Who is the Man of Today? Someone “pessemistic and practical,” says he. A “libertarian,” says another. Someone who just needs a few days wholly devoted to rediscovering the sense of wonder that stubbornly continues to exist in our troubled world, says the Woman of Tomorrow, who then promptly sets about fascilatating that rediscovery, through poetry readings, drinks with anarchists and helicopter tours of the Chrystler Building and the Great Wall of China, followed by meetings with several renowned optimists in North America and Europe. Man of Today met Woman of Tomorrow while the latter was doing a video street survey, asking strangers what their biggest fears are. (My favourite answer was “mystery moisture,” that phenomenon that occurs when you’re just walking along and you get hit by a drop of liquid of no apparent origin.) Woman is impressed by Man’s resolute I-do-no-harm, nor-do-I-give-a-shit-about-others attitutde.
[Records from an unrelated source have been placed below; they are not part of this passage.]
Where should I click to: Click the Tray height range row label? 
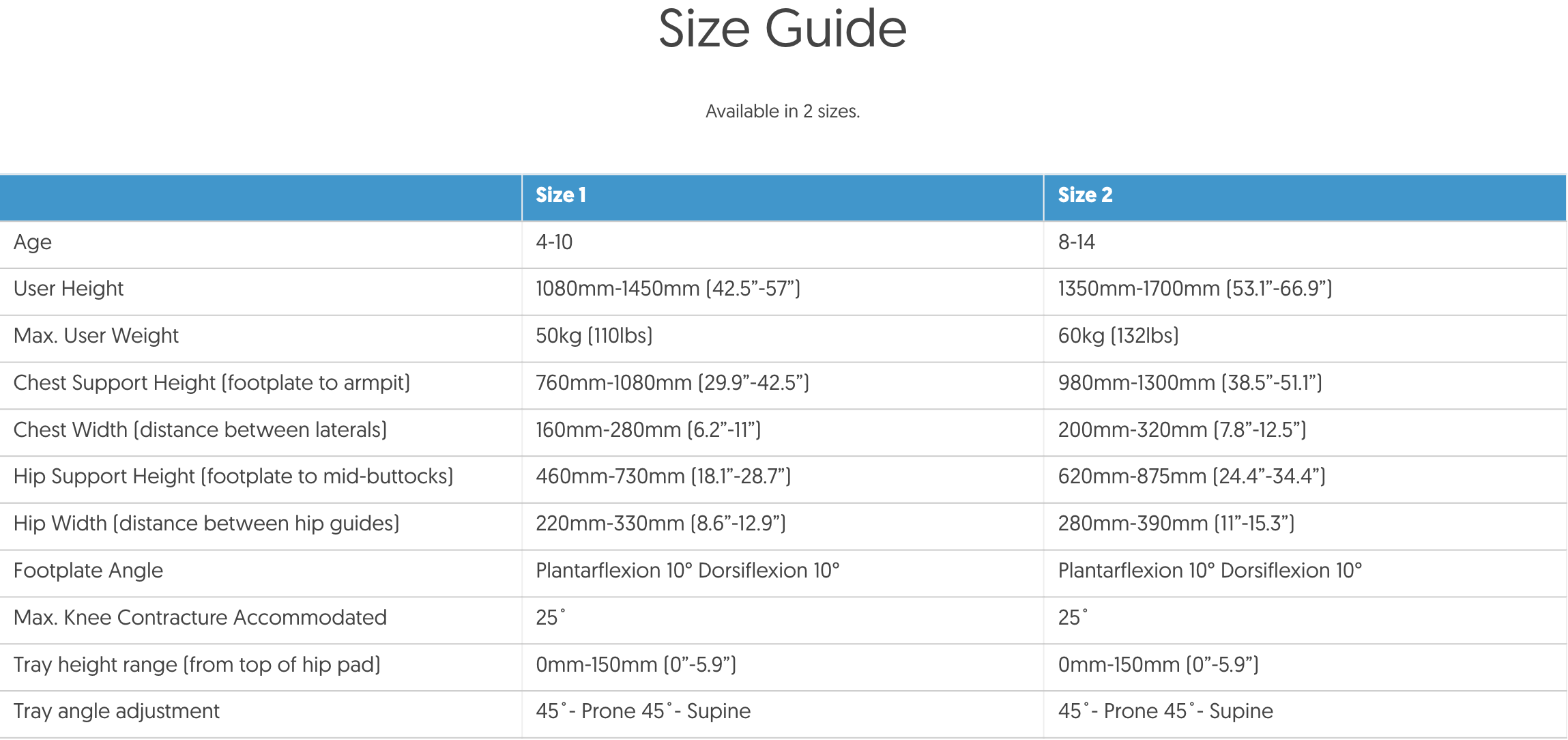point(197,665)
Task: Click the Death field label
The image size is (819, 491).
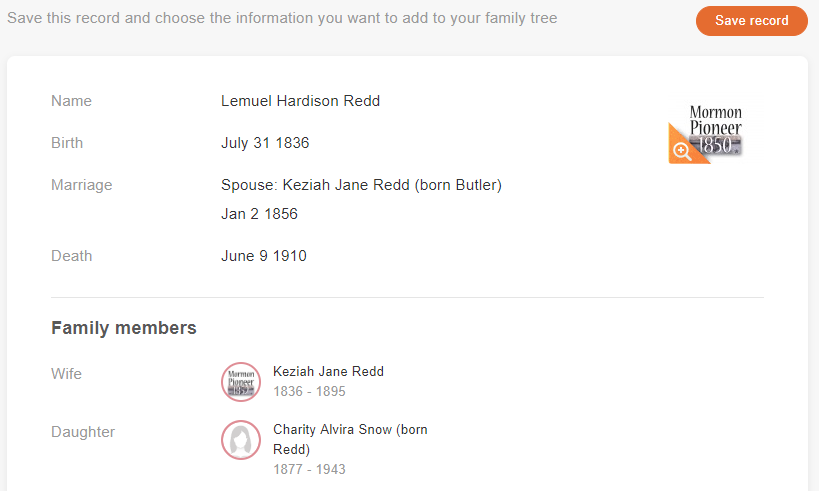Action: [71, 256]
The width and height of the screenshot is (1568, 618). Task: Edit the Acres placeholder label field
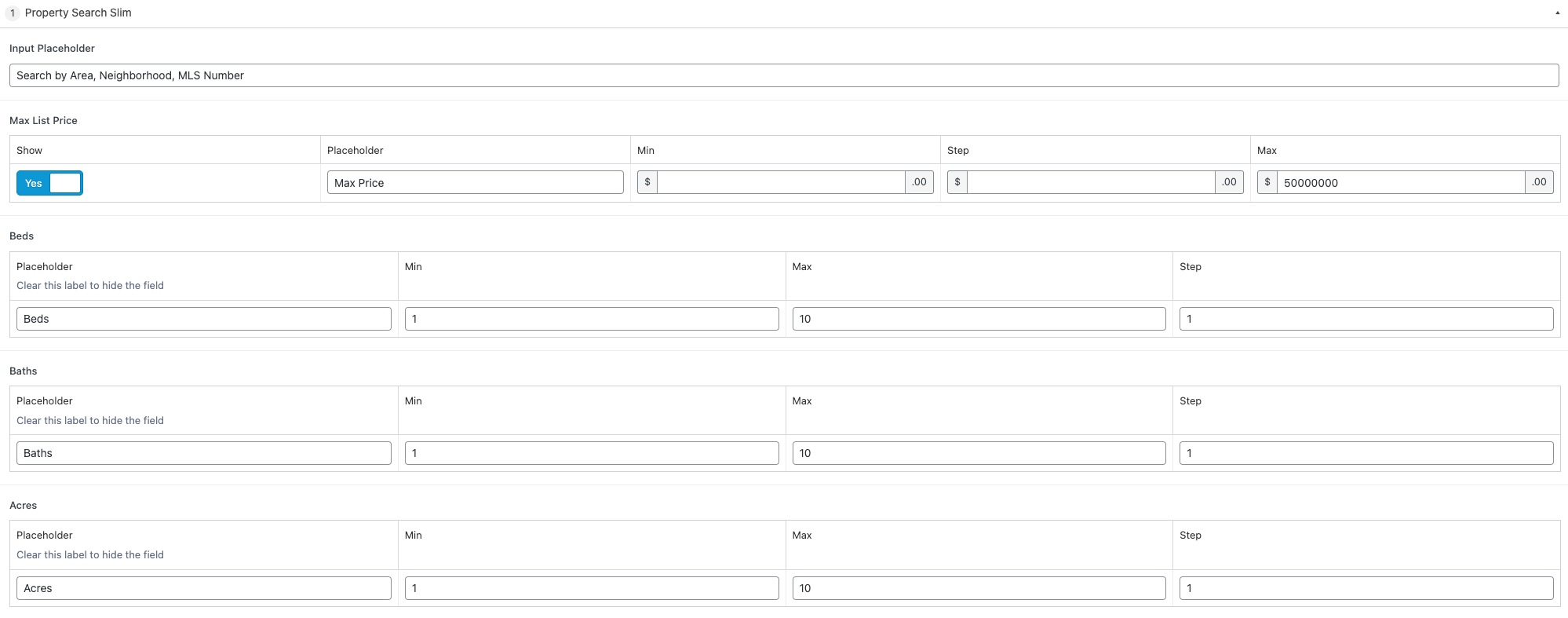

Man is impressed by Woman’s perky attractiveness. The adventure begins.
Alain de Botton
This fateful encounter between Woman and Man forms the foudnation of Gary Burns and Jim Brown’s The Future is Now!, a sort of fantasy date-a-thon that takes its cues from Nicole Védrès 1949 film La vie commence demain, in which two people with similarly conflicting sensibilities meet and swap ideas with French intellectuals such as Jean-Paul Sartre, Daniel Agache, Jean Rostand, Le Corbusier, Pablo Picasso and André Gide. Burns and Brown’s cast of big-brained conversationalists are a little less famous but also a little more diverse in background, they include Toronto poet Christian Bök, Japanese architect Shigeru Ban, artist Marlene Dumas, philosopher Alain de Botton and novelist Rivka Galchen (whose Atmospheric Distrubances was one of the best debuts of the last decade). Oh, and the ghost of Jean-Paul Sartre. The tone and format feels somewhat akin to Richard Linklater’s talkier films (Waking Life espeically) and, to a lesser extent, Mindwalk, that slightly goofy movie where Liv Ullman, John Heard and Sam Waterston just walk around and talk about ultruism.
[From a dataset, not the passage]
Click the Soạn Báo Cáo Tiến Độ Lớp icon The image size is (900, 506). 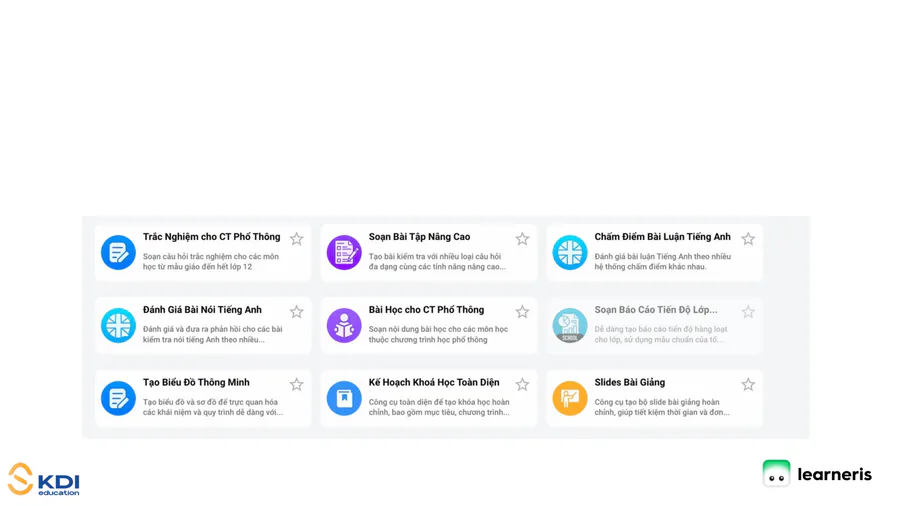coord(570,326)
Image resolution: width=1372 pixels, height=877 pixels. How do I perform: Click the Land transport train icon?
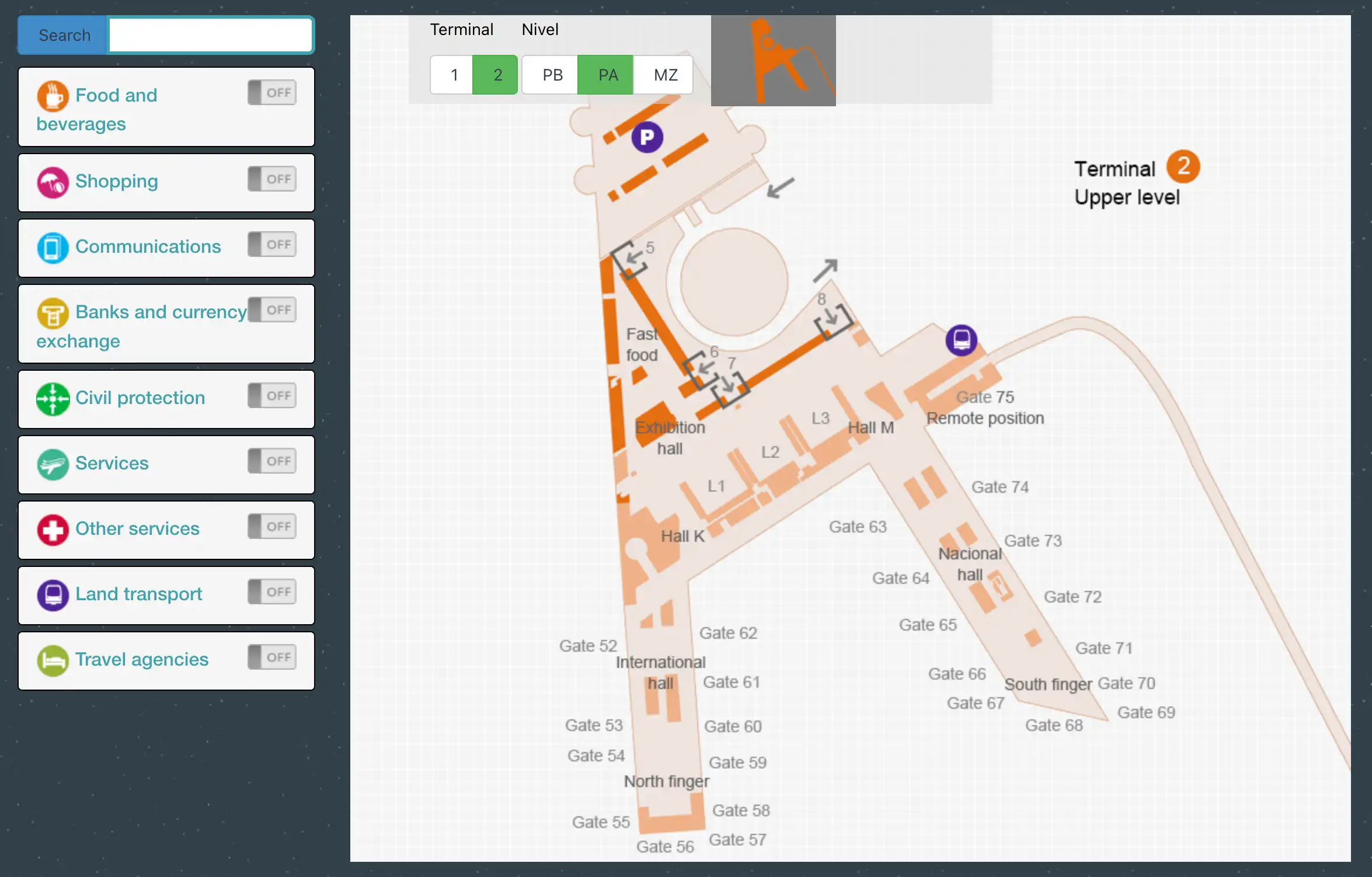52,595
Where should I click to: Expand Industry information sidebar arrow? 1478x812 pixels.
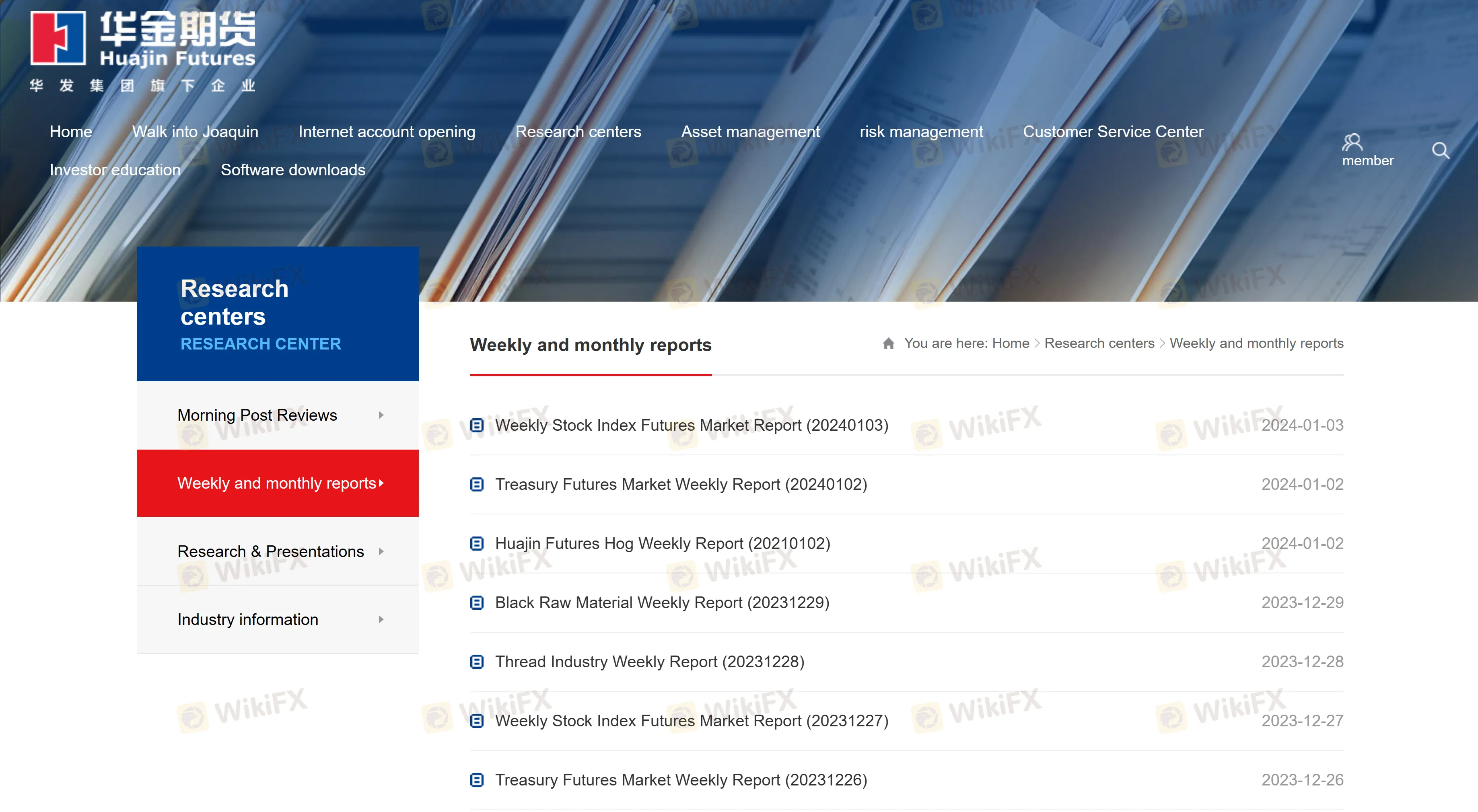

Burns and Brown previousy collaborated on the terrific Radiant City, which took a similarly irreverent approach to the documentary format in its exploraiton of Calgary’s apocalytic urban sprawl. The Future is Now! is also somehow a very Calgarian movie, in that it feels like the work of artists who are enormously frustrated with their hometown’s rabid conservatism yet come to terms with it not through attacking it but rather through giving certain dominant conservative attitudes a plausible, intelligent voice. Man of Today isn’t one to easily buy into liberal idealism, and thus makes a nice foil to Woman of Tomorrow’s incessant cheerfulness (she’s played by Liane Balaban). Man is played by bald-headed Quebecois Paul Ahmarani, who is nothing if not persistent. The film is full of reaction shots that find him doing this “I’m dubious” face, which made me laugh out loud nearly every time. I found myself occasionally wishing Burns and Brown had allowed their Man character to have a little more, well, character, but the truth is that both Man and Woman’s cipher-like personas fit neatly into the film’s conciet, which essentially takes the premise for a children’s movie and grafts it onto a film for grown-ups. I think it’s a lot of fun. But maybe I’m a natural optimist.